_Directions for this task_:
In the entries below, go to the line containing "Viewport: 1300px width, 924px" and repeat it along with every later line, exactly.

_Extracted material_:
#####

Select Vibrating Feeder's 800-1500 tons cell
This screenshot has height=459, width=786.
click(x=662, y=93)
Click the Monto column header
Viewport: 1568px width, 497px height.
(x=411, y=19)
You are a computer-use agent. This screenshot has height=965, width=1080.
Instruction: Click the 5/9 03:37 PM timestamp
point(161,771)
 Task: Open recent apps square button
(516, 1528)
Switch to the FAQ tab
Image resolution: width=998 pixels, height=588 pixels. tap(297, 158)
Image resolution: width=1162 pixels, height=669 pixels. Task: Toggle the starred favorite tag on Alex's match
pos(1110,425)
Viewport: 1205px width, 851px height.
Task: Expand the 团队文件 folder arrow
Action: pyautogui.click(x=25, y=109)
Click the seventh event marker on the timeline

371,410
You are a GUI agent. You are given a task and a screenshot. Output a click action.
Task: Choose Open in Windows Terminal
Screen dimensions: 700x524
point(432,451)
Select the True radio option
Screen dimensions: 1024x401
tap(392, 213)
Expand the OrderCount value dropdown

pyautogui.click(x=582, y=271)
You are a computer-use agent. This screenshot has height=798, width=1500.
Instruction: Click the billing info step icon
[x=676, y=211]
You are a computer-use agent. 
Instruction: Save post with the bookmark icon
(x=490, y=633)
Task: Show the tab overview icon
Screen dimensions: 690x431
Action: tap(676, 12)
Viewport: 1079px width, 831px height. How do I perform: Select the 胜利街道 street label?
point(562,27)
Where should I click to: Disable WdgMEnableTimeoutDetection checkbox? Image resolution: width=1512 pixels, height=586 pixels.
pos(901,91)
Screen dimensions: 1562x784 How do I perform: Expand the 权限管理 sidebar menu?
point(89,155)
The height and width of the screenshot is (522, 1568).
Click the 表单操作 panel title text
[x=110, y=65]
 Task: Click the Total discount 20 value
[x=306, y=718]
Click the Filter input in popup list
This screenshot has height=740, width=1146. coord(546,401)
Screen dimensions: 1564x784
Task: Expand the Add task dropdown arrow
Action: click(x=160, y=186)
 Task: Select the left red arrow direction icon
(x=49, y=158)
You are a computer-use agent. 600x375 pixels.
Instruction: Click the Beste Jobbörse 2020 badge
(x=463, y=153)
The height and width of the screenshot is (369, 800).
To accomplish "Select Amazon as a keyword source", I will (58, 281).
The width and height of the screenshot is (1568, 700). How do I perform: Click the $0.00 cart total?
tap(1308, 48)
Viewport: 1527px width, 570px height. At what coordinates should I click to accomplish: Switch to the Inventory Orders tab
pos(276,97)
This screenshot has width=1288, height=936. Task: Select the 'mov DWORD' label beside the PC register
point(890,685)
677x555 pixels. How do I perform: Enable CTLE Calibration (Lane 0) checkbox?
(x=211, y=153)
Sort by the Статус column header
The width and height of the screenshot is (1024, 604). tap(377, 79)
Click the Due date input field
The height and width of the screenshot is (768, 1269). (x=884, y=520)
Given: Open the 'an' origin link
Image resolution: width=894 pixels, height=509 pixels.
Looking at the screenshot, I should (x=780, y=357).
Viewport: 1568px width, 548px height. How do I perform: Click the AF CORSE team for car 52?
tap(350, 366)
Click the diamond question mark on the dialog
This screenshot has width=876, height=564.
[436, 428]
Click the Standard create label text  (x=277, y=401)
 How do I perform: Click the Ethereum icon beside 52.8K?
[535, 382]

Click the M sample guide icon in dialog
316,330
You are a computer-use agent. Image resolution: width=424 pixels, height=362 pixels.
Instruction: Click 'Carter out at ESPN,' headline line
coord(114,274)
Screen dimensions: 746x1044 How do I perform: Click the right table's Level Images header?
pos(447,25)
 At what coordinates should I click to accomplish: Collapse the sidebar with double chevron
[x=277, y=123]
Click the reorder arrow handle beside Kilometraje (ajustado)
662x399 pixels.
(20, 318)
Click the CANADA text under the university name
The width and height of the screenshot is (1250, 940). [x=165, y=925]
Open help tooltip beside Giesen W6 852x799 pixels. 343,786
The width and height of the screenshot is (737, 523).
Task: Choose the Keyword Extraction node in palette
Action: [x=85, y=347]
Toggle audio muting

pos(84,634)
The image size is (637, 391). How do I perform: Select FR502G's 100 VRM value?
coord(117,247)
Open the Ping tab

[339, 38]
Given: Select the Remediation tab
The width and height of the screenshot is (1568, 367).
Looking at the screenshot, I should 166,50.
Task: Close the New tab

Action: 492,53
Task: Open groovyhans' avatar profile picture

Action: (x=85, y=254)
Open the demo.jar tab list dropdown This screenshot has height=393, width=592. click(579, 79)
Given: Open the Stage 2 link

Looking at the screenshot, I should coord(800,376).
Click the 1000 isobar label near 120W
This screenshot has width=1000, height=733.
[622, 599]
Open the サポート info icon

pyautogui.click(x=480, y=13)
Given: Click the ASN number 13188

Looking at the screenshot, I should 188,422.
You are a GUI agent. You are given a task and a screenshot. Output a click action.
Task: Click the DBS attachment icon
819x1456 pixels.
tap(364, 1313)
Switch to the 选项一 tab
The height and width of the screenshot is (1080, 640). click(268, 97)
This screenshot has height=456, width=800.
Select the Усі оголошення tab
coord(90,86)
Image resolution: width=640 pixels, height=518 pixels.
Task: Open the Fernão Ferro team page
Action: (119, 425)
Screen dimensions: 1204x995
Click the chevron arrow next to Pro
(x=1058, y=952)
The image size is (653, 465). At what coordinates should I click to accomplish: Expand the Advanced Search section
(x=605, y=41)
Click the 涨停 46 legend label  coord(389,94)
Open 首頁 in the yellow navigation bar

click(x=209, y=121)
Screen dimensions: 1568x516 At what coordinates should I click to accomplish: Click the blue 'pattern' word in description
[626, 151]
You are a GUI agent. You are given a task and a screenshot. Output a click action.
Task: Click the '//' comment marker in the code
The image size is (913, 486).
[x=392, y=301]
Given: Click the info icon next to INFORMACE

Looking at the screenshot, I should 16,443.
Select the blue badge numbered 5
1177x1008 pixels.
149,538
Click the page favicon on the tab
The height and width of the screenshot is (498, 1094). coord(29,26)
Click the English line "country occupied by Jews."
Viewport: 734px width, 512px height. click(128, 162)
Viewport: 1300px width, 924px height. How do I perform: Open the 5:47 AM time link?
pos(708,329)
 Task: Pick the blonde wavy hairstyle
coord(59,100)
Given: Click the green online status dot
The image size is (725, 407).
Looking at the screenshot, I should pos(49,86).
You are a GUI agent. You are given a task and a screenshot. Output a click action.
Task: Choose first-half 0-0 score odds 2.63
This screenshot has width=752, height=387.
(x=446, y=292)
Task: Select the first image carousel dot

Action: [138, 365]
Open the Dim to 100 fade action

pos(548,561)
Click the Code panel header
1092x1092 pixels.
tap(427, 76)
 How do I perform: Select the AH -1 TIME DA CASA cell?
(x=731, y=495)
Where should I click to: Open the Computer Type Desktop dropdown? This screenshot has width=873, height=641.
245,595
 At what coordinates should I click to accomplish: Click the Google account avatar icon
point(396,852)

#####

_Reply to the task_:
Viewport: 1300px width, 924px height. How do I perform: Open the 5:47 AM time link?
pos(708,329)
 Task: Pick the blonde wavy hairstyle
coord(59,100)
Given: Click the green online status dot
The image size is (725, 407).
Looking at the screenshot, I should pos(49,86).
You are a GUI agent. You are given a task and a screenshot. Output a click action.
Task: Choose first-half 0-0 score odds 2.63
This screenshot has width=752, height=387.
(x=446, y=292)
Task: Select the first image carousel dot

Action: [138, 365]
Open the Dim to 100 fade action

pos(548,561)
Click the Code panel header
1092x1092 pixels.
tap(427, 76)
 How do I perform: Select the AH -1 TIME DA CASA cell?
(x=731, y=495)
Where should I click to: Open the Computer Type Desktop dropdown? This screenshot has width=873, height=641.
245,595
 At what coordinates should I click to accomplish: Click the Google account avatar icon
point(396,852)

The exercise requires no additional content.